Тут же она извлекла из сумки небольшую, старинной работы серебряную табакерку; Николай Васильевич никогда не видел, как нюхают табак; ему казалось, что эта привычка отошла от людей в слишком давние времена; видимо, прежде она была так же обыденна, как курение; он понимал, что Софья Анатольевна стесняется, и все же с любопытством смотрел, как она открыла табакерку, — и сразу потянуло тем знакомым, сладостным запахом; она взяла двумя пальцами щепотку, вдохнула ее в себя, замерла; блаженство растеклось по ее лицу, оно сняло возбужденность и волнение, сделав его спокойным и чуточку высокомерным. Софья Анатольевна посидела неподвижно, потом посмотрела влажными глазами на Николая Васильевича.

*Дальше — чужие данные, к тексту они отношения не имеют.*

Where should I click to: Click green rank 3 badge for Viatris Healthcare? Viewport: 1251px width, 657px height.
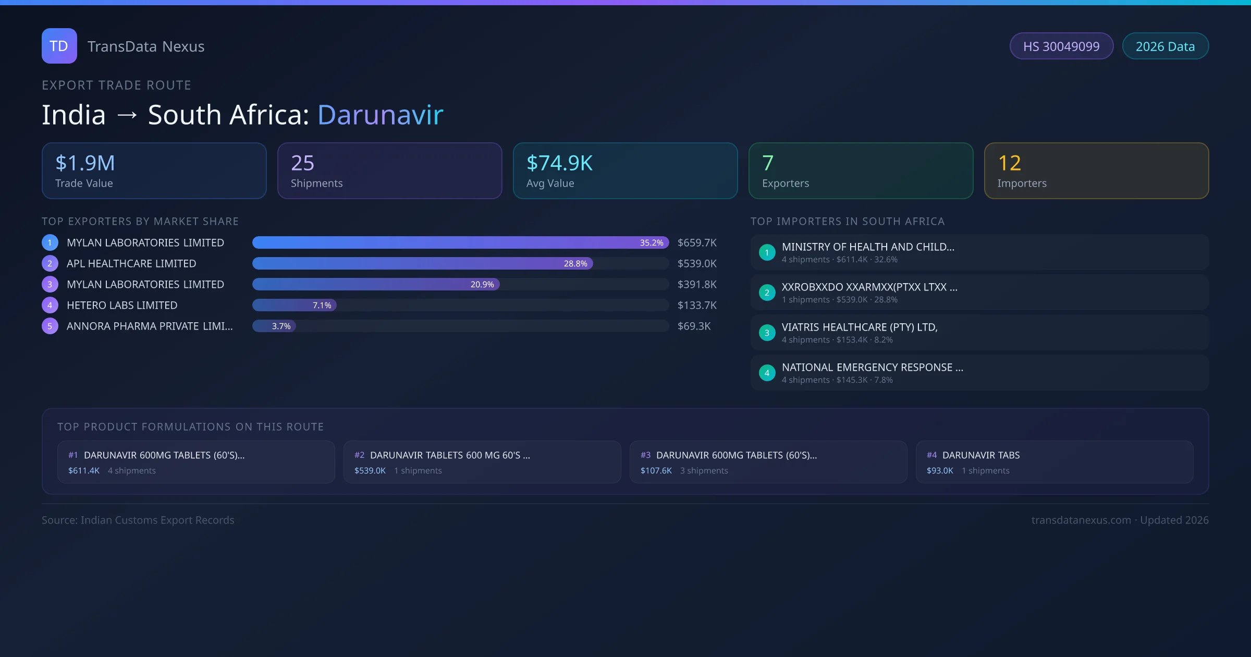767,333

— Я расскажу, расскажу, — словно успокаивая его, произнесла она. — Ты знаешь, я ни черта не понимаю во всех этих фрейдистских штучках, хотя в свое время и прочла добрую половину книг этого Зигмунда. Наверное, я вообще не способна к таким наукам. Вот сосчитать — это пожалуйста… Но, честное слово, во всей этой истории есть что-то фрейдистское. Иногда я думаю, что дело в том, что у нас не было детей. Это всегда чревато трагедией, и когда тебе переваливает за пятьдесят, трагедия становится очевидной. Вот еще почему такие старые крепыши, как Юрий Сергеевич, влюбляются в молоденьких, они для них не только объект обожания, но и воспитания. Возлюбленная и ребенок в одном лице… Но я тебе должна сказать, Наташу он не сразу заметил. Его ведь можно удивить только поступком, в болтовню он не верил. Ну вот, она придумала одну довольно оригинальную схему. В лаборатории в нее не очень поверили. А он прозевал. Она пошла на завод и добилась, — вот это она умеет делать очень здорово и без всякого нажима, — чтобы схему приняли. Ее приняли. Результат был замечательный. Она притащила на завод Юрия Сергеевича, ткнула его носом: смотри! И он прозрел. Он увидел ее, услышал ее голос, заглянул ей в глаза. И с этого момента старый черт сошел с ума. Ты бы видел, что с ним творилось! Он вздрагивал и прислушивался — не идет ли она по коридору, он страдал, он писал стихи, — жаль, что эти тетрадки остались в Москве, а то бы я тебе показала, какие это стихи. Я дала потом прочесть их одному старому поэту, он схватил у меня эту тетрадочку и заорал: «Дайте, я опубликую со своим предисловием, для меня это честь». Конечно же я на это не решилась. Все же — интимное. Наташа стихов этих не читала. Я не даю. Незачем. Он в своей страсти дошел до того, что возненавидел меня. Но ведь я ему не мешала, я все видела и боялась хоть как-то вмешаться… Он стал ее учить. Он всего себя вкладывал в нее. Он почти, Коленька, перестал работать. Для него важна была только она одна. Весь мир — она. Мне кажется, что он и меня-то никогда так не любил… Но, честное слово, смешно наблюдать за такими мужиками. Он ведь не вылезал из своих широких одежд. А свой красный свитер доносил до дыр. А тут вдруг оделся, как фон-барон, заставил меня добыть замшевую куртку и кучу всяких водолазок. Смотреть на него было противно. Подожди-ка, я еще немного передохну…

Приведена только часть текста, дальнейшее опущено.